と言うか、『収納』を知ってるって事は、後ろの彼はやはり魔術師なのだろうか。
「はい。こちら代わりと言っては何ですが、どうぞ。」
僕がストックとして保存していた物だ。
これでオークの残りは無くなってしまうが、他にもストックはあるし、あいつらはよく居るのでまた狩ればええやろ。
「…良いのか?こちらとしては、ありがたいが。」
「良いですとも。どうぞどうぞ。」
「…では、ありがたくいただく。」
そこで、今まで黙っていたフードの男性が口を開いた。
「お気遣い感謝する。チームを代表して、感謝の意を述べさせていただく。私は、パジャだ。少年、君の名は?」
「僕ですか?クローと申します。」
なんだか堅苦しい男性の物言いに、僕もつい堅い返しをしてしまった。
「よせっ。そこまでだ。」
突然、ヴェロニカが強い口調で会話を止めてきた。
「…こちらはこれ以上そちらを詮索しない。これ以上の関わりは持たない方がお互いのためだと思うが?もちろん、それを返せとは言わない。」
そして、彼女にしては珍しいほど、相手を拒絶するような言い方をする。
「あの、ヴェロニカさん?」
「…訳は後で話す。この場はもう引こう。クロー、「ピーカ・ベアー」をしまってくれ。」
僕の言葉に短く耳打ちしてくる。
「…承知した。こちらもこれ以上、そちらに関わらない。

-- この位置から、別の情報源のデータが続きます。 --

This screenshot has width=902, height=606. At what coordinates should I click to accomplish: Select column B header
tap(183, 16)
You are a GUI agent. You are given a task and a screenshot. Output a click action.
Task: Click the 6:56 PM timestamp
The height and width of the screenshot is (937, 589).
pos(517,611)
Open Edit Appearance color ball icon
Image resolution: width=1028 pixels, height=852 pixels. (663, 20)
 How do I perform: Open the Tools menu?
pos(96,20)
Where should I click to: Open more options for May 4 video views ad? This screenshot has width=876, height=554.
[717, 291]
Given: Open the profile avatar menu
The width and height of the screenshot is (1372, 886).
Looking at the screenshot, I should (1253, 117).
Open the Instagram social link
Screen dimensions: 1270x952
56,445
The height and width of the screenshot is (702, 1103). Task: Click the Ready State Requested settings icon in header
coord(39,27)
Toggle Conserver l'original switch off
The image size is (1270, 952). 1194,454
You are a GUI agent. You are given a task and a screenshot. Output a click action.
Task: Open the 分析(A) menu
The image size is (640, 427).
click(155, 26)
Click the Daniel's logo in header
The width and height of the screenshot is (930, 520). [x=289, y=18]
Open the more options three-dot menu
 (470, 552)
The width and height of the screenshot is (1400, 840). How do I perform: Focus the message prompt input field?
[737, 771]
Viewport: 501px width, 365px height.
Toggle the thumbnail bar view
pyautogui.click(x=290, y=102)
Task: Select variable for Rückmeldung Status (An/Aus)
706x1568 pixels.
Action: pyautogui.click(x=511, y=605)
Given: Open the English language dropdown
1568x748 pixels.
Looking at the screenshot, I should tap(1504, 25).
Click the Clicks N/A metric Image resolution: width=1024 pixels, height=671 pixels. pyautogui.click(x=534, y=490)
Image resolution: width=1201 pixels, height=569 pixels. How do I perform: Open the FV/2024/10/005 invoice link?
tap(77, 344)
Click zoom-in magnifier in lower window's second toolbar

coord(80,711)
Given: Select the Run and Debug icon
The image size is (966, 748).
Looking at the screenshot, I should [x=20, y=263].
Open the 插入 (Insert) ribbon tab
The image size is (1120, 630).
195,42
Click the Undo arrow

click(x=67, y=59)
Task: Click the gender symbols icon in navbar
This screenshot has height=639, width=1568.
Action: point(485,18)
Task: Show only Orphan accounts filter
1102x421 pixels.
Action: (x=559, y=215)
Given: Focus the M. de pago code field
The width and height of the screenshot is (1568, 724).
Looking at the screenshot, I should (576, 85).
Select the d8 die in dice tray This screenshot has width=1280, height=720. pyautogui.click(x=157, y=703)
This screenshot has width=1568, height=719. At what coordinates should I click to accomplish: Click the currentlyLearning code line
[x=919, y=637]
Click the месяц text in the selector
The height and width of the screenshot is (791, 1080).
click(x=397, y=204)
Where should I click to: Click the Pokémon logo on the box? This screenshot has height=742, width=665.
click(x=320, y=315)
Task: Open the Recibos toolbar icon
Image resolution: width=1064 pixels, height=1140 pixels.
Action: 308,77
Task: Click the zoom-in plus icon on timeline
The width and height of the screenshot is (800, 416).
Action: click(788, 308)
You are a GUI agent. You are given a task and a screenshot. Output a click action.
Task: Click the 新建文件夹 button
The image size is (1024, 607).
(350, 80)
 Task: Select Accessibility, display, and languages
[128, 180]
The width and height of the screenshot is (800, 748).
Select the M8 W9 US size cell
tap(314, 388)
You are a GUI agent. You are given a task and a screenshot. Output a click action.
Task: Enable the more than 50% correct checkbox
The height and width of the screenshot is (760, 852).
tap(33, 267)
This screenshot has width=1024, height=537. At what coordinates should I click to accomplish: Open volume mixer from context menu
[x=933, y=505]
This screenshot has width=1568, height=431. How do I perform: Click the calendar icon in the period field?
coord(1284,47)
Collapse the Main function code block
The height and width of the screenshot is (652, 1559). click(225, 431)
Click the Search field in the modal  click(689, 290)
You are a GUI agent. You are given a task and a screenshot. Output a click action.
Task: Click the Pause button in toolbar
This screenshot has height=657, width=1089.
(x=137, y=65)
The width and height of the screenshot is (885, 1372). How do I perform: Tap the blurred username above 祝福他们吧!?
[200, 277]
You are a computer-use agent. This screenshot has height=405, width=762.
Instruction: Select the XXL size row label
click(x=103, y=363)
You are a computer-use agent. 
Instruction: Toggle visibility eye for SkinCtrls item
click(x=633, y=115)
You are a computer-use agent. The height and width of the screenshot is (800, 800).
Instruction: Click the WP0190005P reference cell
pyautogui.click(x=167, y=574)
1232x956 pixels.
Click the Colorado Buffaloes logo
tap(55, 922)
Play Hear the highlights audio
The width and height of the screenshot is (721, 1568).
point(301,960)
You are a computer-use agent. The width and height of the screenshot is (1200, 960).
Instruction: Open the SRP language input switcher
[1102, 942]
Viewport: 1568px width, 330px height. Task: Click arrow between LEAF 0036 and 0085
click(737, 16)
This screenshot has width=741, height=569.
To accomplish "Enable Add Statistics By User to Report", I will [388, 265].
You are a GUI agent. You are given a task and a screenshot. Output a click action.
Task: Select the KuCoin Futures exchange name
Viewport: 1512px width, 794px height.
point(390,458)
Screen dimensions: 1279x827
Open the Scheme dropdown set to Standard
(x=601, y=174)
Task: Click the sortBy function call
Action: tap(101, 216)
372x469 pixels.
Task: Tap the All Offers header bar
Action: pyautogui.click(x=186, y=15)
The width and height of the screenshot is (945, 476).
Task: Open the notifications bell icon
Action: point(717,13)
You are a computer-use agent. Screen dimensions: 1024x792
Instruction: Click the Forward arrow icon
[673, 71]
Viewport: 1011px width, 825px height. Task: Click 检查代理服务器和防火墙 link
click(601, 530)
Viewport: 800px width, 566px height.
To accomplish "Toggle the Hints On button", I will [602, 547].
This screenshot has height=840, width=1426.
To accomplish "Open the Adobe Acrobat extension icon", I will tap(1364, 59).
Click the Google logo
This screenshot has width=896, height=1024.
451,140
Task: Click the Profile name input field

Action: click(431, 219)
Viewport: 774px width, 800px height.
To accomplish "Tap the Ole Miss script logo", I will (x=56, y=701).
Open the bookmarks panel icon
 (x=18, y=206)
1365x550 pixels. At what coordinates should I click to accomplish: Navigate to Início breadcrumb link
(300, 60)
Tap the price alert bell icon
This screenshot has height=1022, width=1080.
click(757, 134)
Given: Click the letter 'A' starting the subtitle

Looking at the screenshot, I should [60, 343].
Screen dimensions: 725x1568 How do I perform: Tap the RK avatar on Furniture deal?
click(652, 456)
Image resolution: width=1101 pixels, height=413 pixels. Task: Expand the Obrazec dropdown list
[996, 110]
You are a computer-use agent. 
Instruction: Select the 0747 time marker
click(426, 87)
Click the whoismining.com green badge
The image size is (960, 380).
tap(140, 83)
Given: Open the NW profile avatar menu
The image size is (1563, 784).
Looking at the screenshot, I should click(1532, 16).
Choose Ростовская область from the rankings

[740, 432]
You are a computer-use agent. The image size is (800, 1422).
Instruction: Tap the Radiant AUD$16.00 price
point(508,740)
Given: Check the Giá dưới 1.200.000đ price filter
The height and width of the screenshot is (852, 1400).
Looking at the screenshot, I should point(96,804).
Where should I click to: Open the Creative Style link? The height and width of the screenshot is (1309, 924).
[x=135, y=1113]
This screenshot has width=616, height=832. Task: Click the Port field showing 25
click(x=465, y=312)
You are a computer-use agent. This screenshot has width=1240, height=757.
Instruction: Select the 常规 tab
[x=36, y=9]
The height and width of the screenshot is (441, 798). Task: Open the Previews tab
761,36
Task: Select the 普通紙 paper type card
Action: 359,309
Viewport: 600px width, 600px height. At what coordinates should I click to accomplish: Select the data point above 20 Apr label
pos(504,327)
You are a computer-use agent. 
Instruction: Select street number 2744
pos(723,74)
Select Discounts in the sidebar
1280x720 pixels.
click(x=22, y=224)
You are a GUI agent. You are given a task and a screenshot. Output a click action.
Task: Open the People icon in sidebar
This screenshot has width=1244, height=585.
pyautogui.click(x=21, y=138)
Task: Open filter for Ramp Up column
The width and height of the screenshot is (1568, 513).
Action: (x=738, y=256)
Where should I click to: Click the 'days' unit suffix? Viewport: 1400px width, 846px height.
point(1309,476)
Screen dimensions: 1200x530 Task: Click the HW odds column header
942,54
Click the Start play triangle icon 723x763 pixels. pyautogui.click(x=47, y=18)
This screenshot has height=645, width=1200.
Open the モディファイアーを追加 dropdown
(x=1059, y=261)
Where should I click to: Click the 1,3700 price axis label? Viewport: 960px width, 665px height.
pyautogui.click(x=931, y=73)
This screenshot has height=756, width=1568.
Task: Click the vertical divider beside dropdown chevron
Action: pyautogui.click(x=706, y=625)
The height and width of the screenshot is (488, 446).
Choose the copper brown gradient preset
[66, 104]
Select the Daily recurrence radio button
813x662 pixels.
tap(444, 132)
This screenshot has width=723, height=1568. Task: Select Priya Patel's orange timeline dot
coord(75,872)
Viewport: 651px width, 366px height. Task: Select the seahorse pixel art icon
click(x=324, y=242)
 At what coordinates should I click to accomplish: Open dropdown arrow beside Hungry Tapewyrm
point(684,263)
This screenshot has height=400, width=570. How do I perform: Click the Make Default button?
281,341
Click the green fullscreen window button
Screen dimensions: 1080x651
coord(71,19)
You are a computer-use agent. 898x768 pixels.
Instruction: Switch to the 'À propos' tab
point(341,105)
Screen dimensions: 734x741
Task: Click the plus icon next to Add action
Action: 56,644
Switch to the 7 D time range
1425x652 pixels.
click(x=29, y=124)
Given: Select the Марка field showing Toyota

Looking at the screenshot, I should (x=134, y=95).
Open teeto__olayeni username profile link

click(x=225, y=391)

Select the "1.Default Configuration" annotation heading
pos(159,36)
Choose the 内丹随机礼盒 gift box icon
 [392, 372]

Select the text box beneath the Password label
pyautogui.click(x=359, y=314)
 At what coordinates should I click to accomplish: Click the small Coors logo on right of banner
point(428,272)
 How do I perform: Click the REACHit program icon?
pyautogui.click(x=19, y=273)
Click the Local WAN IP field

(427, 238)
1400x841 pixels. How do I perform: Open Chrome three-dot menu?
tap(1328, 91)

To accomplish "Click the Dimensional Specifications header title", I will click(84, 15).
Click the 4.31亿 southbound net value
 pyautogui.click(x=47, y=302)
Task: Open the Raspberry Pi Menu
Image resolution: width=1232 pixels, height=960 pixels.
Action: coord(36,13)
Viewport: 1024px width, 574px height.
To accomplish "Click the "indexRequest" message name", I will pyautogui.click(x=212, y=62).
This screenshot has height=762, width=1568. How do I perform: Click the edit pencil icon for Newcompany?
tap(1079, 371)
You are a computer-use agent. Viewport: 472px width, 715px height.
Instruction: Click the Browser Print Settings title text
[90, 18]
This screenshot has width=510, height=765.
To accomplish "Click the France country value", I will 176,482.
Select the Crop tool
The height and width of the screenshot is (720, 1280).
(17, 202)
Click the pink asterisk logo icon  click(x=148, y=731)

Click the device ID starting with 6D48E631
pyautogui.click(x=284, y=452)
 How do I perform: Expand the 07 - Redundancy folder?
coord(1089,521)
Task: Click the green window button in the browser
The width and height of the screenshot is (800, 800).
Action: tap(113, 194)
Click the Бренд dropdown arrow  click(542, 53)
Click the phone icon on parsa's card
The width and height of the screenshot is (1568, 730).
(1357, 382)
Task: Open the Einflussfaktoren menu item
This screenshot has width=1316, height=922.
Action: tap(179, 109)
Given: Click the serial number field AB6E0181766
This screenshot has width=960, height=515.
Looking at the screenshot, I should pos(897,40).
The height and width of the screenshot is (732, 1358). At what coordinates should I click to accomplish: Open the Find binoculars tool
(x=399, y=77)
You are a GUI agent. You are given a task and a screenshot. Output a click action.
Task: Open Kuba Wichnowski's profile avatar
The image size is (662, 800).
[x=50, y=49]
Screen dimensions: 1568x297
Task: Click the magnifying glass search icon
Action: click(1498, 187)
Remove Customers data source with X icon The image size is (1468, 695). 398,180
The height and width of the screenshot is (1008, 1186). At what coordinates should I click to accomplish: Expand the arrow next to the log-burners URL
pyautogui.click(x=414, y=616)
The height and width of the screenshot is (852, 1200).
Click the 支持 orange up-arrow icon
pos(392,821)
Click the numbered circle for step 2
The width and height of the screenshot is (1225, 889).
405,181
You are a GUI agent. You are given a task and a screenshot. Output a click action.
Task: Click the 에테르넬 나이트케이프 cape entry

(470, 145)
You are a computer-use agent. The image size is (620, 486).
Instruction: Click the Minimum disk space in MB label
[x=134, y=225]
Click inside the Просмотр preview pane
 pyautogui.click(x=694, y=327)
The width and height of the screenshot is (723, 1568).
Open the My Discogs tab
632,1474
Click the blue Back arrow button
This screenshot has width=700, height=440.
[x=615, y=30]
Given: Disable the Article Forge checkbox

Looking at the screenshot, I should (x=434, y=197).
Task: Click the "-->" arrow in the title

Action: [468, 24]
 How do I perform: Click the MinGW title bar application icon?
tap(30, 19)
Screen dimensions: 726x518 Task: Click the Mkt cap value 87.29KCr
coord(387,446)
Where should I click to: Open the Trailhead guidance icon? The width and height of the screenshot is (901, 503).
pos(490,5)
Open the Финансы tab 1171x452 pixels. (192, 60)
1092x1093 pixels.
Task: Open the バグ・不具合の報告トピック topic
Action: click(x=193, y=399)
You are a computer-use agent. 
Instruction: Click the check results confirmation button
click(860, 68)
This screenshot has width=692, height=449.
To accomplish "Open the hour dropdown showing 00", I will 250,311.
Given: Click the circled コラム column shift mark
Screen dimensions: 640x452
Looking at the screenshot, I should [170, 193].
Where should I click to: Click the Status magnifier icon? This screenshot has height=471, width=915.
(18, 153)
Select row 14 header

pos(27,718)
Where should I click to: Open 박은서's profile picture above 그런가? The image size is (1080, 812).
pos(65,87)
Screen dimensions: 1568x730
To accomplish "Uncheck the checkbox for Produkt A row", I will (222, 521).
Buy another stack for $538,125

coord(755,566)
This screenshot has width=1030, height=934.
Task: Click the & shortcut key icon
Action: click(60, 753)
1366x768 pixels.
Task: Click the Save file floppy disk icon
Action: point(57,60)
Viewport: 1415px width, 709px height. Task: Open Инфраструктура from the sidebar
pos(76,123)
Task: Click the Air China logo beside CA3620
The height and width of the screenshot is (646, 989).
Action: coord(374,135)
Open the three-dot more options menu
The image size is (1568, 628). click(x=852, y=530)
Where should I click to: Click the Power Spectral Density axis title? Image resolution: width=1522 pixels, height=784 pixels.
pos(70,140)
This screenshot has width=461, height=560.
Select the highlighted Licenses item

それで良いか?」
相手の方もヴェロニカさんの失礼とも取れる態度を気にするでも無く、応答して来た。
仕方なく僕は「ピーカ・ベアー」を『アイテムボックス』にしまった。
しまう際に彼らからまた「おおっ!」と驚かれてしまったけど。
「では、失礼する。」
「ああ。」
最後にヴェロニカさんが簡単な遣り取りをして、僕らはその場を離れた。
「いったいどうしたんですか?急に──」
彼らから離れ、僕がそう聞いた時も、まだヴェロニカさんは後ろを気にしていた。
「──彼らは、おそらく魔族だ。」
「「ええっ?!」」
ヴェロニカさんの答えに、三人で声を上げてしまった。